November 19, 2025 | Member Submitted

The Tahoe Regional Planning Agency (TRPA) announced today six transportation projects and transit services recommended to receive more than $11.4 million in federal and state funding this year through the agency’s Regional Grant Program. The grant awards will improve safety and outdoor recreation access, and reduce vehicle miles traveled in the Tahoe Basin, according to TRPA.

Transportation improvement projects include:

  • South Tahoe Greenway Trail – Upper Truckee River bridge at Johnson Meadow ($5,090,000)
  • Nevada State Route 28 trail, transit, and safety improvements – Sand Harbor to Thunderbird Cove ($3,253,000)
  • Tahoe City Complete Streets Improvements – Grove Street intersection pedestrian and bike safety, walkability, traffic circulation, and accessibility improvements ($1,400,000)

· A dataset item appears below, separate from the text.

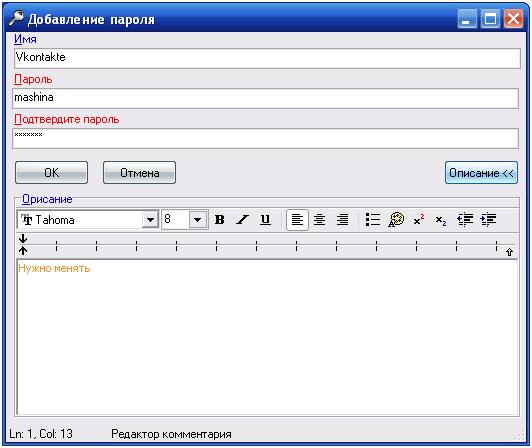This screenshot has height=448, width=532.
Task: Decrease paragraph indent
Action: pyautogui.click(x=465, y=220)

Transit service improvements include:

  • South Shore free-to-the-user transit ($1,000,000)
  • Emerald Bay summer transit and parking management project ($540,000)
  • South Shore new evening transit service ($193,000)

In its dual role as Tahoe Metropolitan Planning Organization and Regional Transportation Planning Agency, TRPA allocates federal and state transportation funds every two years to priority projects listed in Connections 2050, the Regional Transportation Plan. Each project will advance regional goals for safer roads, cleaner air and water, and improved transit services to get people to work and popular recreation areas without a car.

The agency also released more than $340,000 in permit mitigation fees this year to local transportation and air quality improvement projects.

To learn more about the projects receiving the awards, visit trpa.gov/transportation/funding/regional-grant-program.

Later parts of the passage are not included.